Surviving the Aftermath Review
The end of the world is a familiar thing in Surviving the Aftermath. I don’t mean that in a philosophical sense, although the exploitation of resources, warmongering, and frequent disasters have clear parallels with modern society. I mean what Surviving the Aftermath has me doing to contend with these disasters is something I’ve seen before, many times. Paradox’s survival management sim has the potential to be something special, but never builds on that to set itself apart from other, more unique games in the genre.

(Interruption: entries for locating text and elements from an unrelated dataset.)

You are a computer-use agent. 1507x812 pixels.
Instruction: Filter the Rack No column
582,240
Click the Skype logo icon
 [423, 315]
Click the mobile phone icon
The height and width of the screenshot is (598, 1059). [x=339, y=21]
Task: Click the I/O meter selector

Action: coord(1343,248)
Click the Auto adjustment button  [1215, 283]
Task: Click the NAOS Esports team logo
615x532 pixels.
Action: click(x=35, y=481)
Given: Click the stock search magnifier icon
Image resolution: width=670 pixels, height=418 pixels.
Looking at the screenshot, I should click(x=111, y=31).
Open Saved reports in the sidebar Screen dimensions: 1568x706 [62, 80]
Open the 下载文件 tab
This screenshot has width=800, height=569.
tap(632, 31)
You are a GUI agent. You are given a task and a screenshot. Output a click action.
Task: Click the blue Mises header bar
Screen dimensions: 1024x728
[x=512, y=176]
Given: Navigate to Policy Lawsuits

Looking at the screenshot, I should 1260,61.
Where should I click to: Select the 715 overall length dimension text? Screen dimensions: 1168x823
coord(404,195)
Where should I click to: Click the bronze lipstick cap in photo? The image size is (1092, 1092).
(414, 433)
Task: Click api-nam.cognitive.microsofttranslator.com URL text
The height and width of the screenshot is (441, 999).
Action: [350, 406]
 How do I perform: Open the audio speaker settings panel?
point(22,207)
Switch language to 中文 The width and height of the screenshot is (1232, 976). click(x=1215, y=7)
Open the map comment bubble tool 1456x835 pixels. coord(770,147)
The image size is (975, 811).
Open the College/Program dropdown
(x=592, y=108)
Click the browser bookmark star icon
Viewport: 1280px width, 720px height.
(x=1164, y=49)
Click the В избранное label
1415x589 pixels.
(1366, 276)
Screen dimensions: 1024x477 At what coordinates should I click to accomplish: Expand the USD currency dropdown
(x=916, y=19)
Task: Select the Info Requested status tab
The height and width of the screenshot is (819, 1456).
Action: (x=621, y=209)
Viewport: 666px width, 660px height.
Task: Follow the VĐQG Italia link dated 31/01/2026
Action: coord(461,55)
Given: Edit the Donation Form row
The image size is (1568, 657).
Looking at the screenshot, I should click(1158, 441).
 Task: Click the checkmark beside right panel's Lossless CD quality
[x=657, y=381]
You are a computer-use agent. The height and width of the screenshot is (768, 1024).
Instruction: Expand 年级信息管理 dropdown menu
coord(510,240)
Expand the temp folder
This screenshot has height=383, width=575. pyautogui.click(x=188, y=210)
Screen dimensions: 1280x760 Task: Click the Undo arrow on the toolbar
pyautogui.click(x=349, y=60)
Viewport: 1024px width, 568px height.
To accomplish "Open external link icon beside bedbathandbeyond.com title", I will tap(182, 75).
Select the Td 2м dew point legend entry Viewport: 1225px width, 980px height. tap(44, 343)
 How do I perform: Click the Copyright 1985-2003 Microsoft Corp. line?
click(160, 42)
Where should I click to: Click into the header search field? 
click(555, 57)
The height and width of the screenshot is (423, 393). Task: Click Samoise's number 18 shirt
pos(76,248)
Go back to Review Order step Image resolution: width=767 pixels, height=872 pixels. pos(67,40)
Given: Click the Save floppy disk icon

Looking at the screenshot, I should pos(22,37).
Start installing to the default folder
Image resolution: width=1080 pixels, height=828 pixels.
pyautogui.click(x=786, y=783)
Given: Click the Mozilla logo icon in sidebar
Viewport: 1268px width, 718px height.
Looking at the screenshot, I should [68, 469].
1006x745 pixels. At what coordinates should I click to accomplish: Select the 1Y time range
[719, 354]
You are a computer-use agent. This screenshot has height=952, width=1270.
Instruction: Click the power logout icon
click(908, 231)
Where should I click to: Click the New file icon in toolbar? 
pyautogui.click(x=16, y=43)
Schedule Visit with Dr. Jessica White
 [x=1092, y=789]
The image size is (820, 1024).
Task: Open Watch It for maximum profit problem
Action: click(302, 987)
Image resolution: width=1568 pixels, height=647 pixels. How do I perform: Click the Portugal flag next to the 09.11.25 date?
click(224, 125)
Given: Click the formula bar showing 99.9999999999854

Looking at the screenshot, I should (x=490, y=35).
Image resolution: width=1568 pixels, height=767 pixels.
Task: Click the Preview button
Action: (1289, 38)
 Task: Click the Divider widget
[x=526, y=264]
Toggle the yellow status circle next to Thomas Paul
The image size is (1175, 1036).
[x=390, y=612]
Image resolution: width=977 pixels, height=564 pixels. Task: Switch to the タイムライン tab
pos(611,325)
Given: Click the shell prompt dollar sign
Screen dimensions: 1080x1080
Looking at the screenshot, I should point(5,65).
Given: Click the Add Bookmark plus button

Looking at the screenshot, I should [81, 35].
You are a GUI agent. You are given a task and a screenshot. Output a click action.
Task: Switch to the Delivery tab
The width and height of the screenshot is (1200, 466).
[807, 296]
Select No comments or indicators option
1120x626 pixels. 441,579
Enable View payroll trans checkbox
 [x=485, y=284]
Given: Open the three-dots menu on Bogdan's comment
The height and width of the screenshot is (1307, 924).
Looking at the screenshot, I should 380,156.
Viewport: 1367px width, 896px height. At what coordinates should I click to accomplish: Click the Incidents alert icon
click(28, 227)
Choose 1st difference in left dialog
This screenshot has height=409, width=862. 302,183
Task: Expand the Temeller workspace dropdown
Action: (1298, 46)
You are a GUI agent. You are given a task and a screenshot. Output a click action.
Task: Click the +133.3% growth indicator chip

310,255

Your journey into the polluted wilderness starts with a set of choices. Surviving the Aftermath asks you to tailor the difficulty as you see fit, and while the available options are extensive, there’s not much context to help you know what you’re actually doing. Is 75% difficulty with a moderate chance of natural disasters and easy to please civilians a good formula? You probably won’t know in your first game, though admittedly, it’s difficult to figure out even in your second game and beyond. More extensive options or descriptions, or maybe even just preset game modes, would make this step much easier.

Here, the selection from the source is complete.